Task to complete:
Please copy out the records exactly, from the line containing "Identify the location of the" through the line containing "Describe the element", with both of those lines included. Omit the pictures.

Dataset entries:
━━━
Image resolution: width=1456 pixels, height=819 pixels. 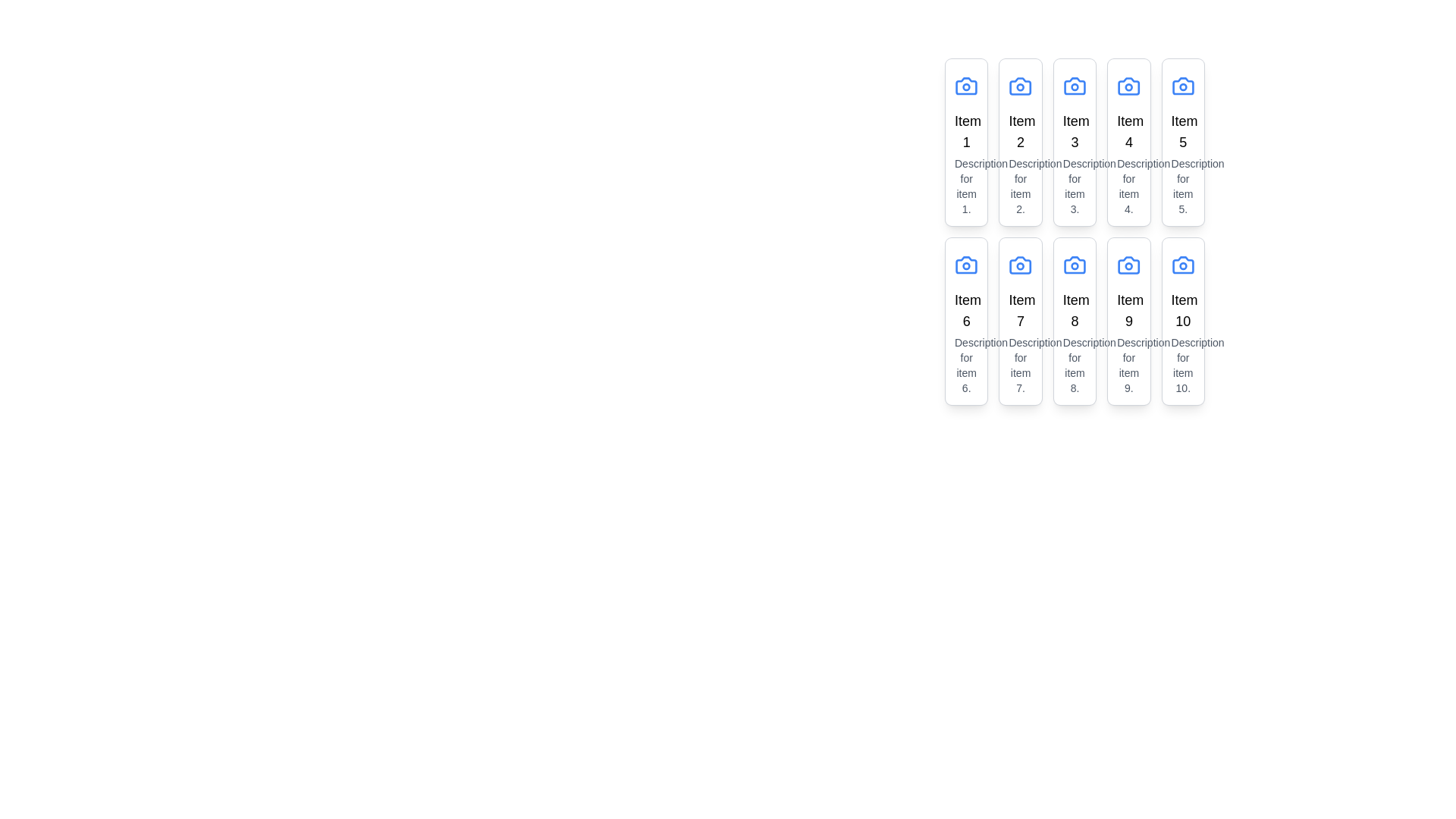 What do you see at coordinates (1182, 130) in the screenshot?
I see `the textual label that reads 'Item 5', which is styled with a medium-weight font and is centrally located within its card-like structure` at bounding box center [1182, 130].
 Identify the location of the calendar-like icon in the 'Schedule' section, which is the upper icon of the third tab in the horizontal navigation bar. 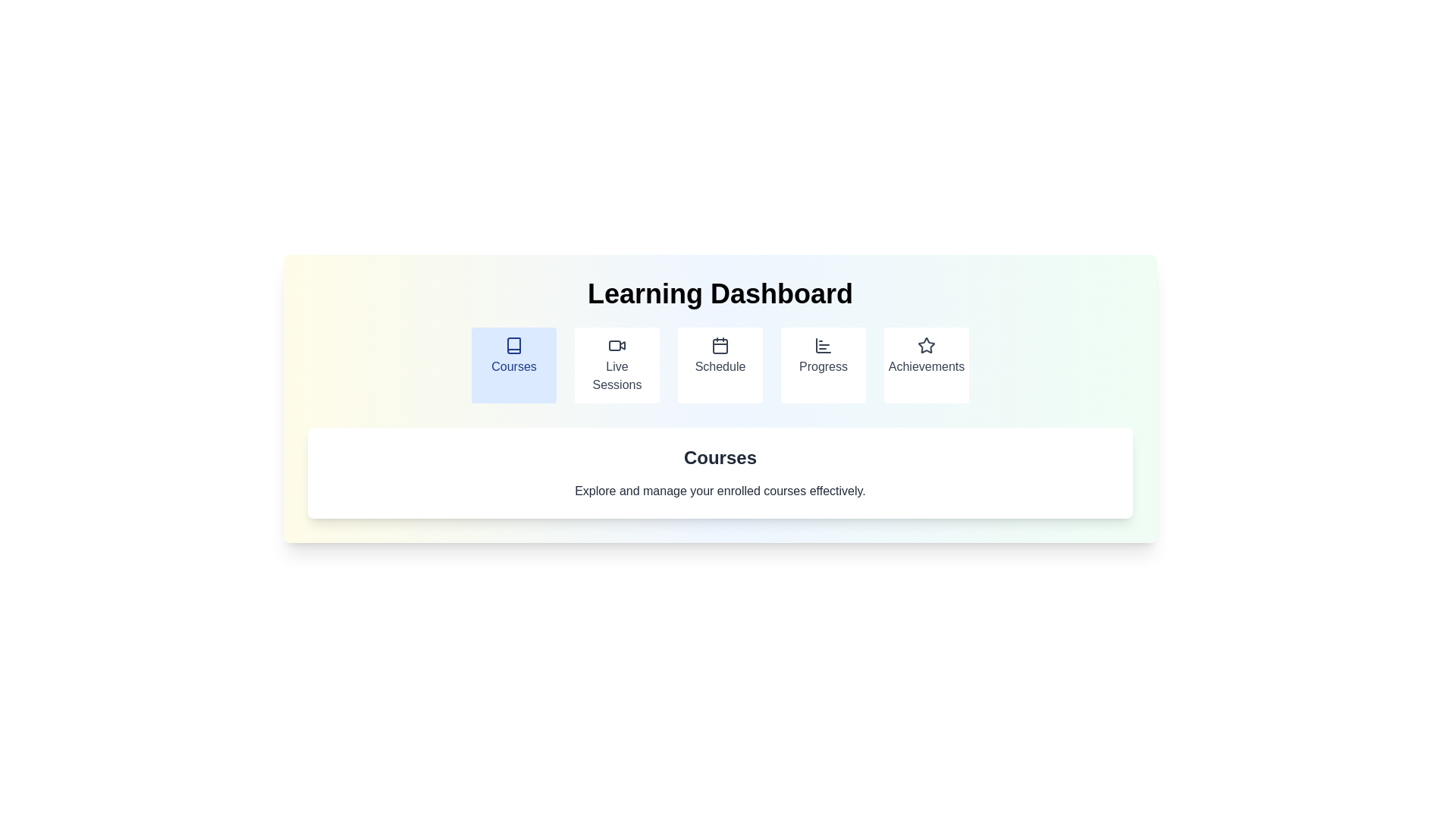
(720, 345).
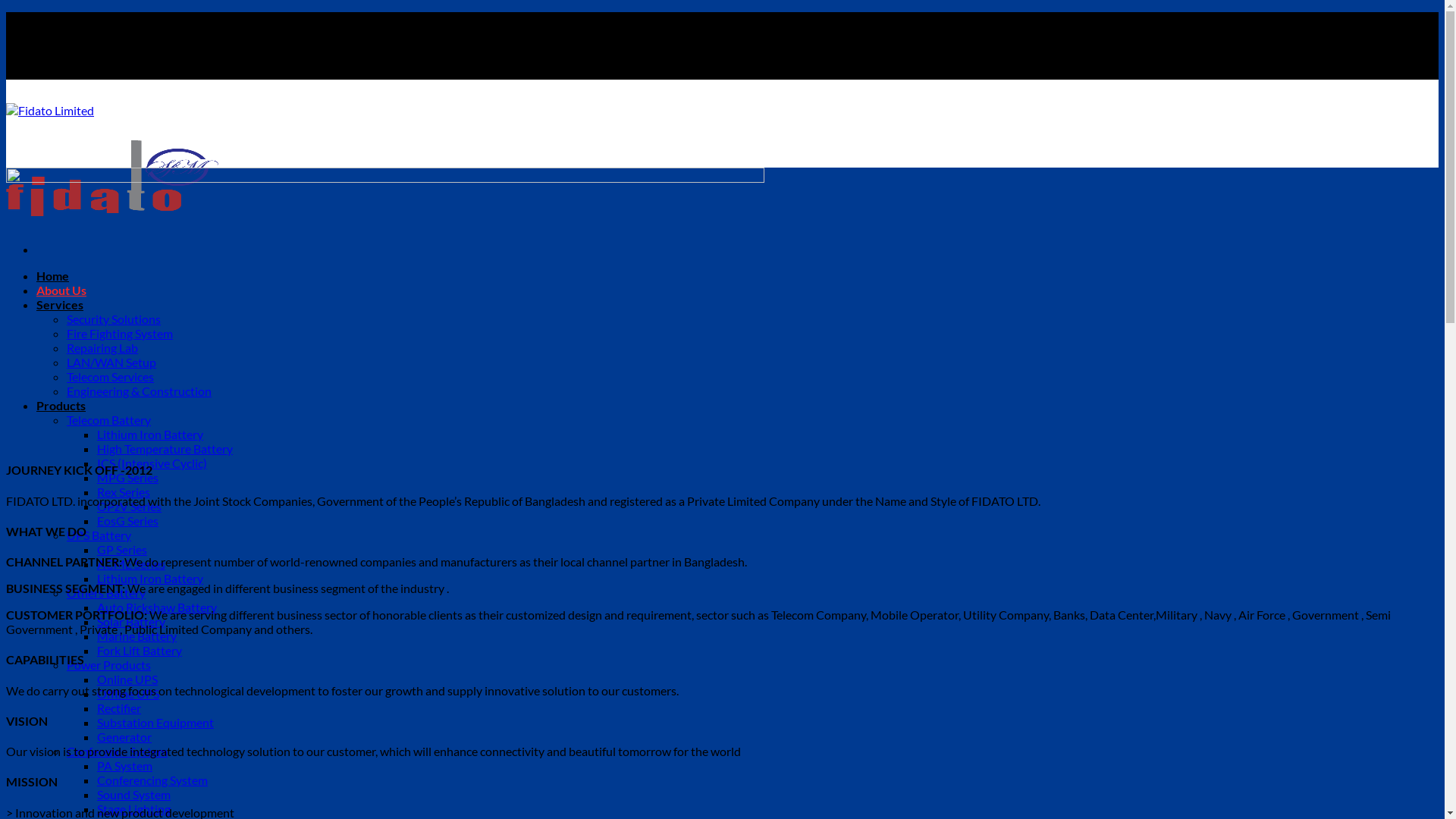  Describe the element at coordinates (108, 664) in the screenshot. I see `'Power Products'` at that location.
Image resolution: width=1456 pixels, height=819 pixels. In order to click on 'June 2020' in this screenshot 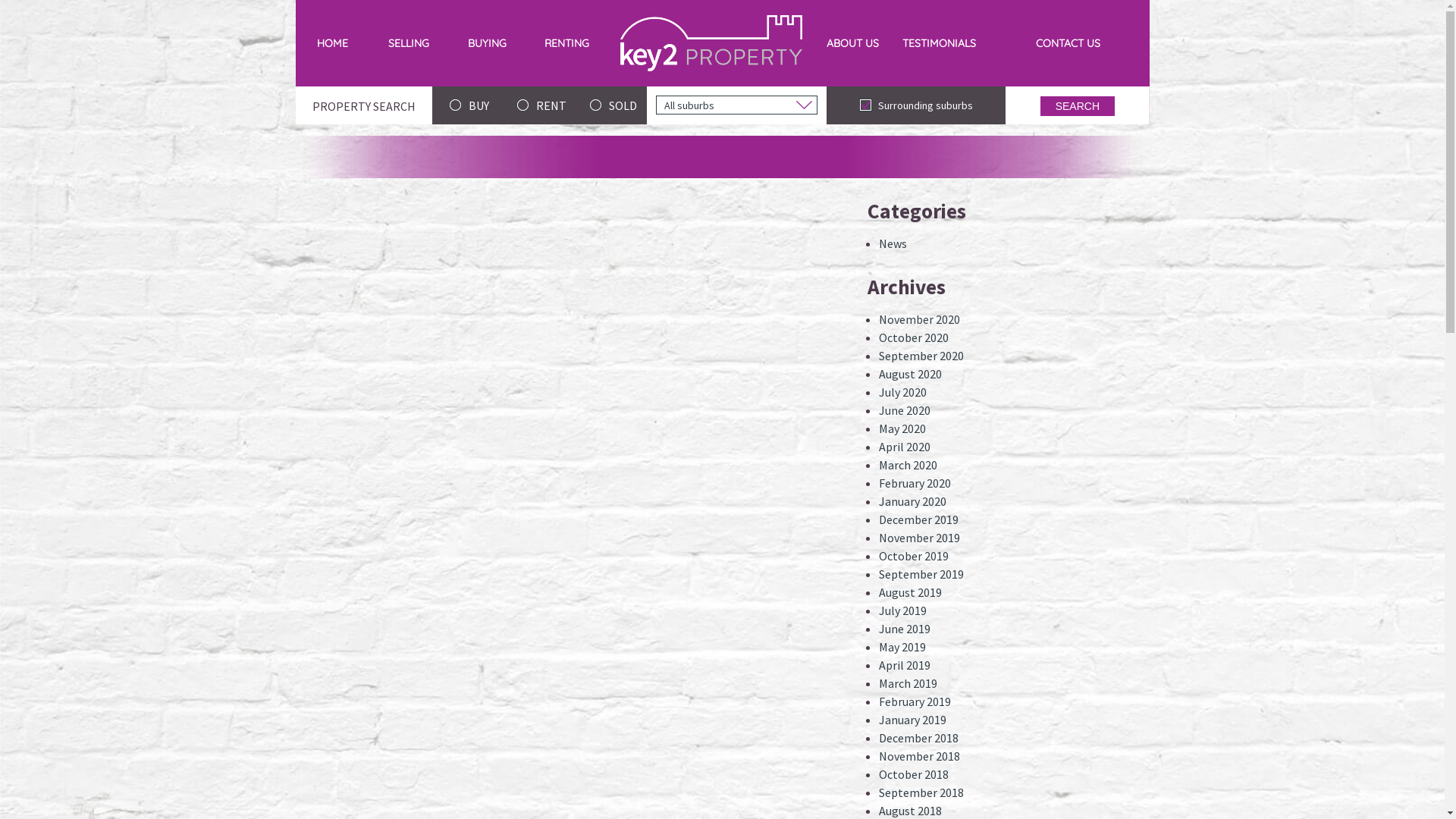, I will do `click(878, 410)`.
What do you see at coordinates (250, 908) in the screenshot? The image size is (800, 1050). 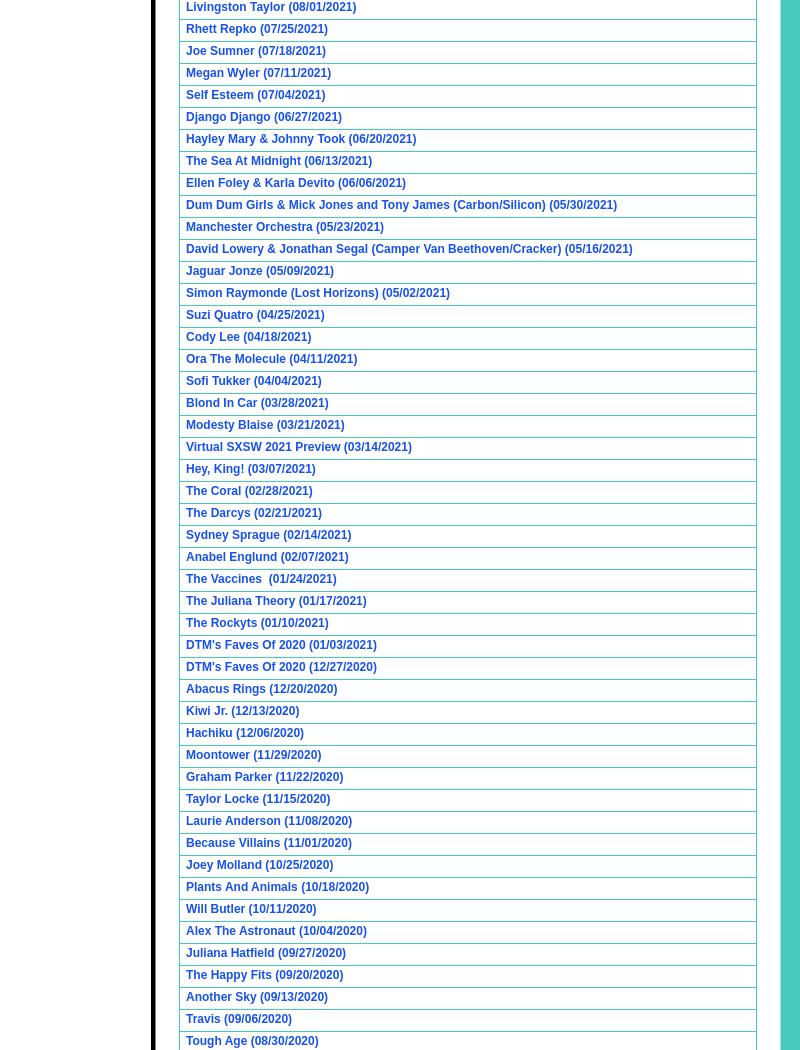 I see `'Will Butler (10/11/2020)'` at bounding box center [250, 908].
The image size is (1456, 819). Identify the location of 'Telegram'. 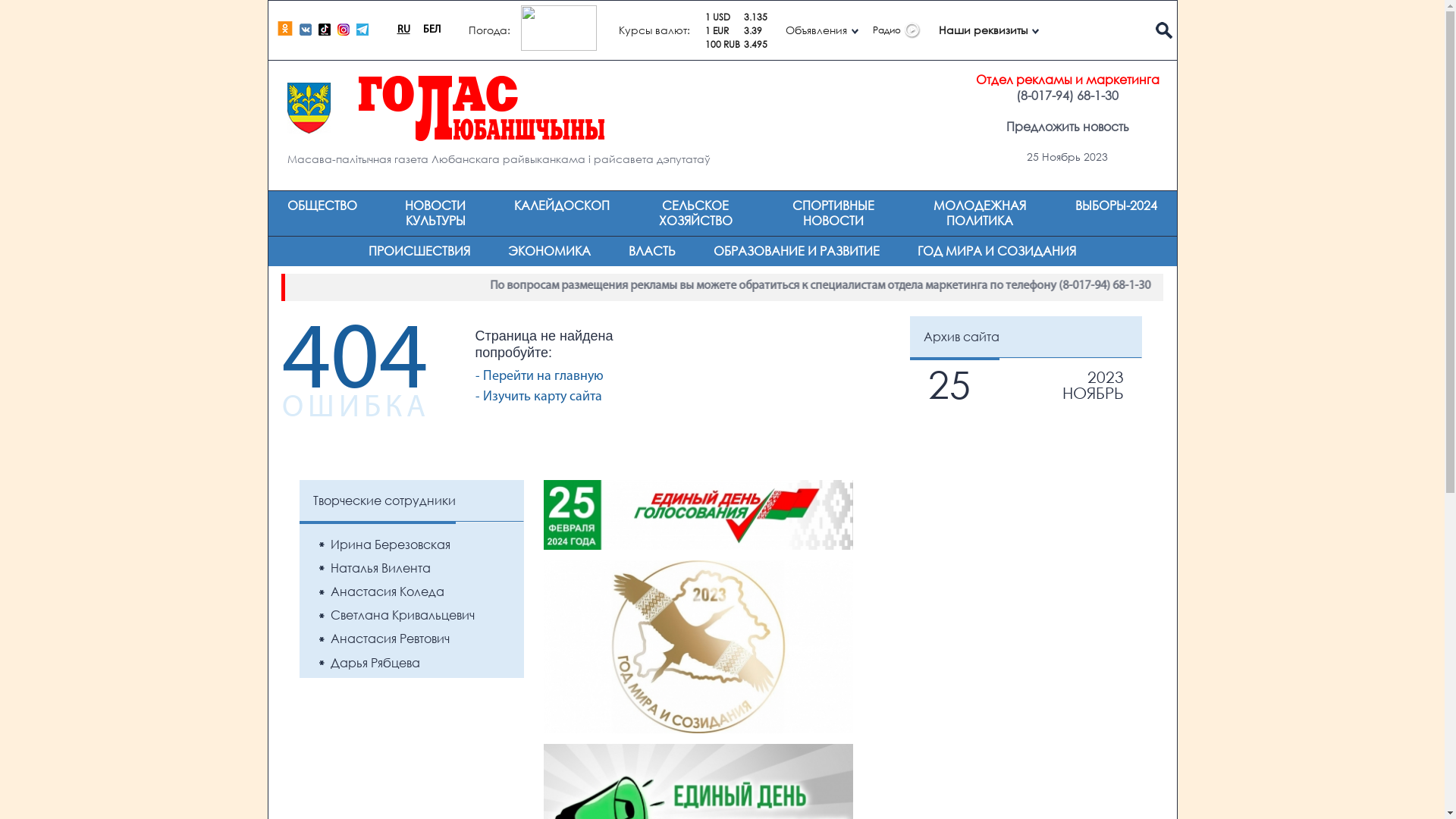
(362, 29).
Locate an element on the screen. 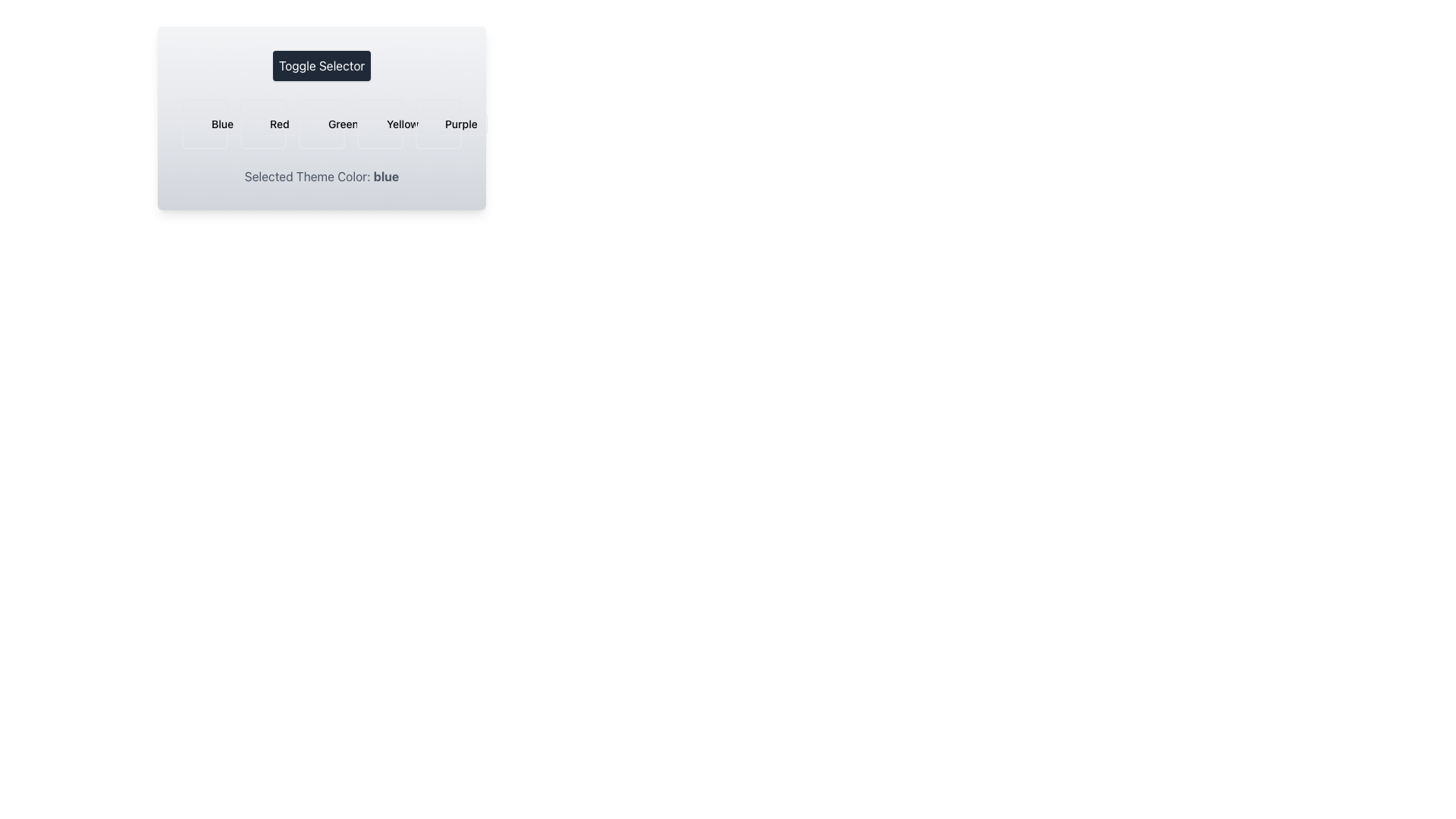 The image size is (1456, 819). the droplet-shaped icon within the 'Yellow' toggle in the Toggle Selector UI component is located at coordinates (379, 124).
━━━
Task result:
 Identify the location of the calendar-like icon in the 'Schedule' section, which is the upper icon of the third tab in the horizontal navigation bar. 
(720, 345).
  Describe the element at coordinates (108, 664) in the screenshot. I see `'Power Products'` at that location.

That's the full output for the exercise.